Simple Code


code submitted in attempting to solve the problem

Write a program in one of the languages C++, Java, Perl, Python, PHP to solve the problem described below. Your solution should solve the problem simply, without being a stepping-stone to a more general solution or to a different problem. Ideally your code will leverage the language and libraries that are part of the language, but be readable and largely comprehensible by those who don't fully know the language you're using. You must use only those libraries that are part of a standard distribution and your solution must be contained in a single file, e.g., one .cpp, .java, .pl, .py, .php file.

Email your solution as an attachment or inline to ola AT cs DOT duke DOT edu and please include a note as to which language (including those not in the list above) you consider your current native programming language. This is the language you've been writing more code in than others in the past few months and which you view as possibly influencing the coding and design decisions you make in writing programs.

Email your code/solution by Thursday, March 22, 11:00 pm EDT. If you got to this page via the dulug list or from someone on that list please include the word DULUG somewhere in your email, otherwise I'll assume you arrived here (in)directly via the SIGCSE list.

Write a program that reads from a file whose name/path is a command-line argument to the program (except for PHP, see below). The program should read white-space delimited strings/words from the specified file and should print an ordered list of the different words found in the file. Words should be considered different in a case-insensitive manner, e.g., ENERGY, energy, and Energy are three occurrences of the same word. The output of your program, printed to standard out (except for PHP, see below) should print every different word and the number of times it occurs in the file processed by the program. The number of occurrences should be printed first, followed by a tab character, followed by the word. Each count/word pair should be printed on a different line. Words should be printed in lower-case, ordered by frequency, the most frequently occurring word first. Words with the same frequency should be printed in lexicographical order. See the sample output below.
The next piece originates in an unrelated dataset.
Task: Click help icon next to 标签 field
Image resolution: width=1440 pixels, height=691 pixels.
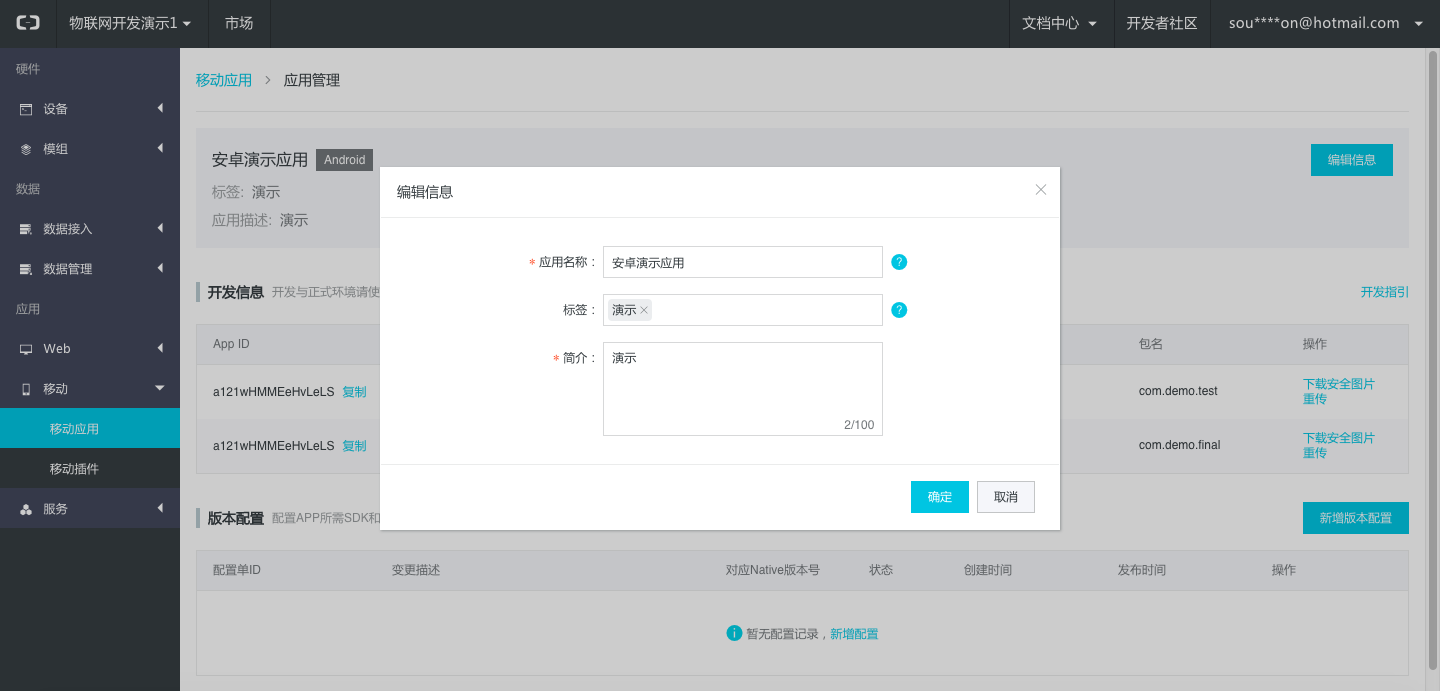Action: (899, 310)
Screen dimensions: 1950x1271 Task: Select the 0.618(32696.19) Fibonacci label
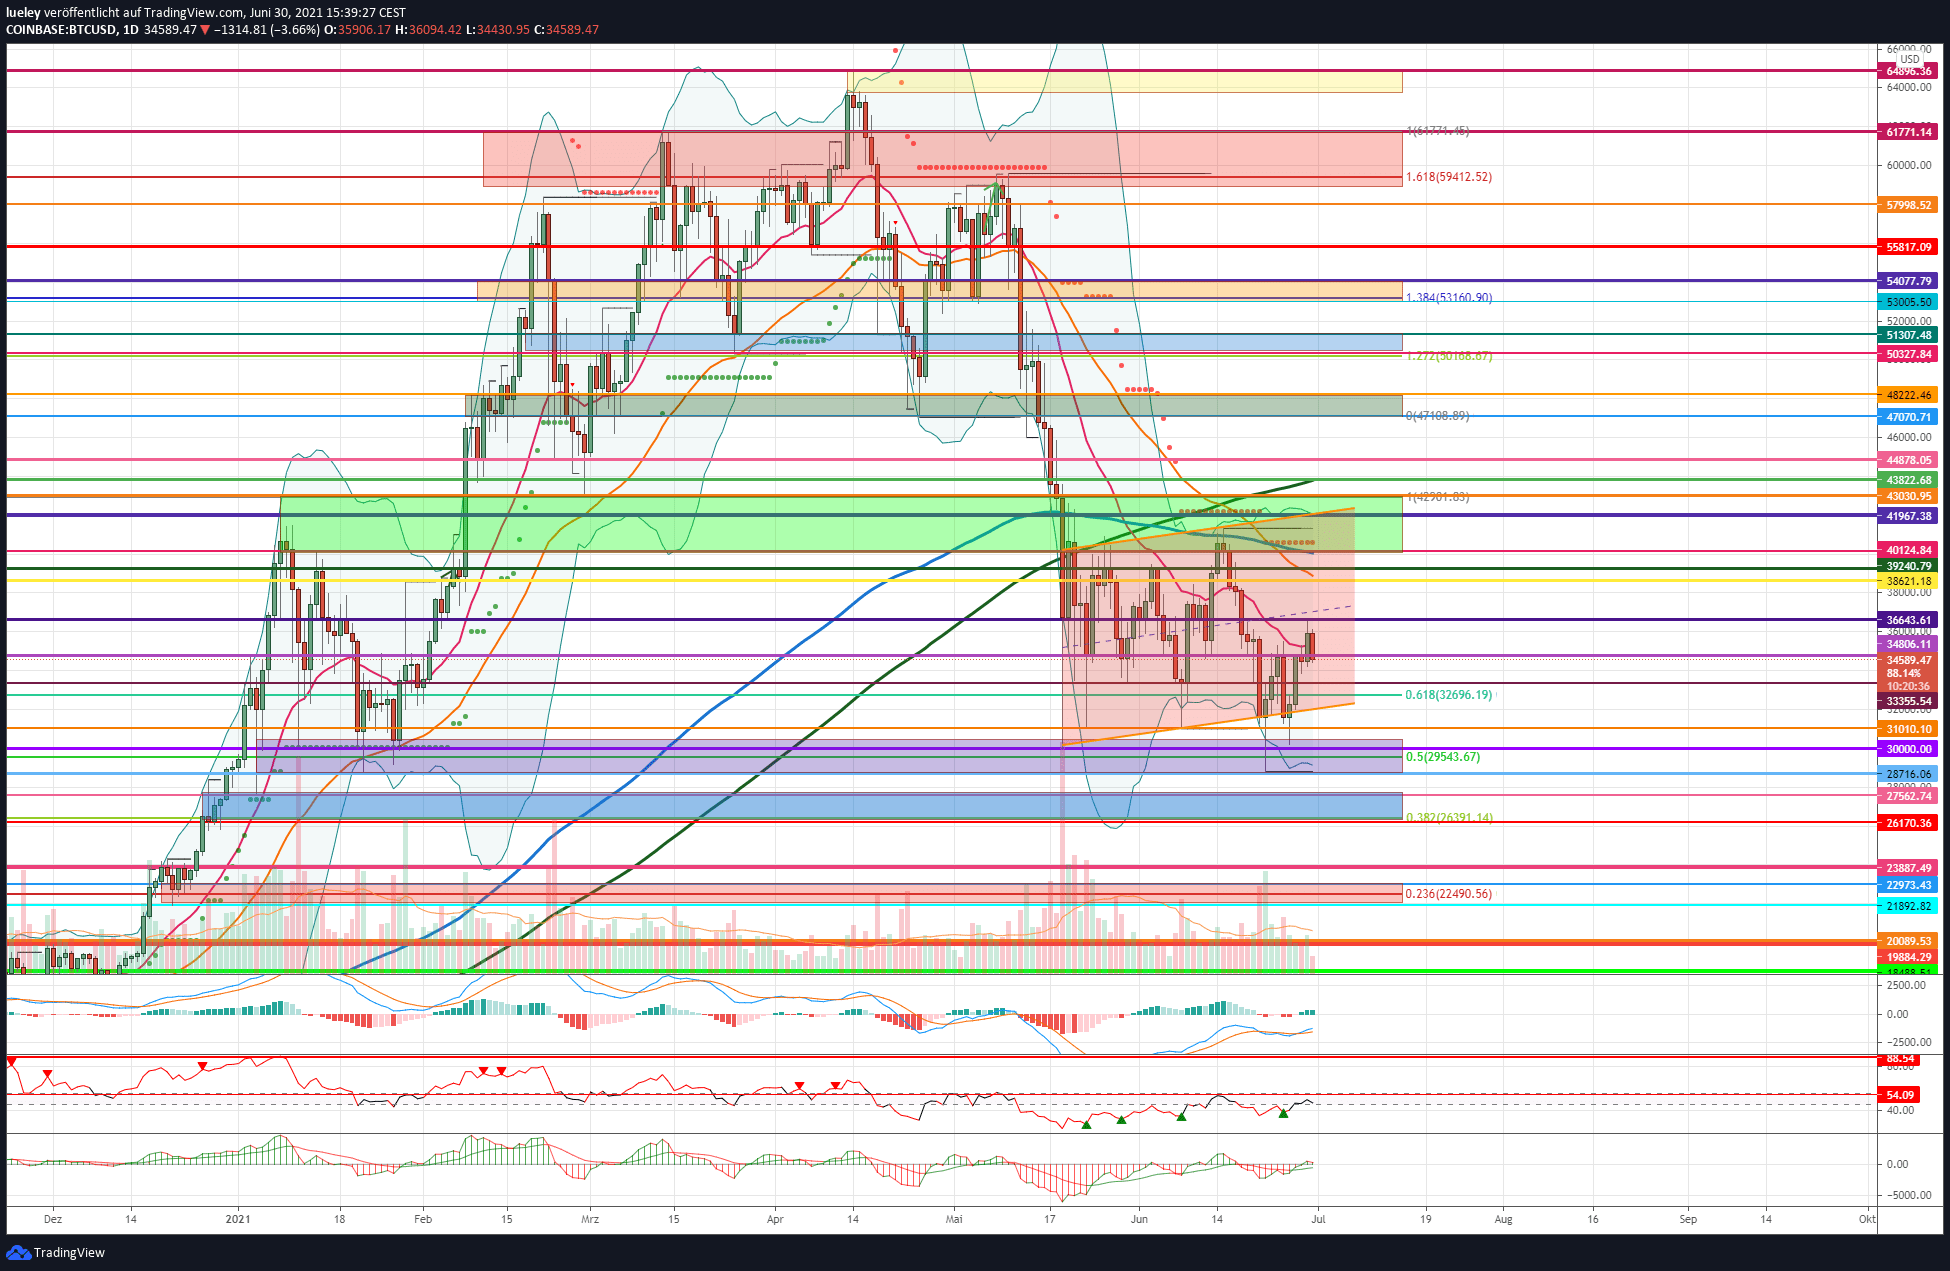click(1448, 695)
Words are contiguous (non white-space) characters separated by whitespace. Whitespace has its traditional meaning of space, tab, newline, and so on, e.g., \s using regular expressions. Input in many languages will use this definition by default in reading words, e.g., using >> in streams with C++, using a Scanner and next in Java, calling split in Python, and so on.

The file poe.txt (Edgar Allen Poe's The Cask of Amontillado from Project Gutenberg) should generate this output as the input to the program you write.

Perl and Python programs will be run as scripts --- they will be run from a Unix-like shell as shown below for Perl and Python scripts processing a file named poe.txt. You don't need to submit complete scripts if that's an issue, we'll add the proper directive at the top (e.g., #!/usr/bin/perl on our system for Perl programs) and make the scripts executable. We'll use Python 2.4.x and Perl 5.8.x in running the scripts.

   ./ poe.txt
   ./ poe.txt

C++ programs will be compiled using gcc (version 4.x.x), though any standard C++ compiler should work. Java programs will use jdk 1.5. PHP will use 5.1.4 in Apache. PHP programs should run as the code that will be called via a POST action and accept a file uploaded via the code/webpage below. The PHP code should print the output in the appropriate format between <PRE> and </PRE> tags so that except for HTML tags the page shown in a browser will be in the format described.

This is the front-end for the PHP code which calls a PHP script named wordfreq.php ( the code you write if you're writing PHP code.) You should view the source for front-end to see how your PHP program will be called.

Your code should do no error checking as to whether the file/path that is passed to the program represents a valid file/path.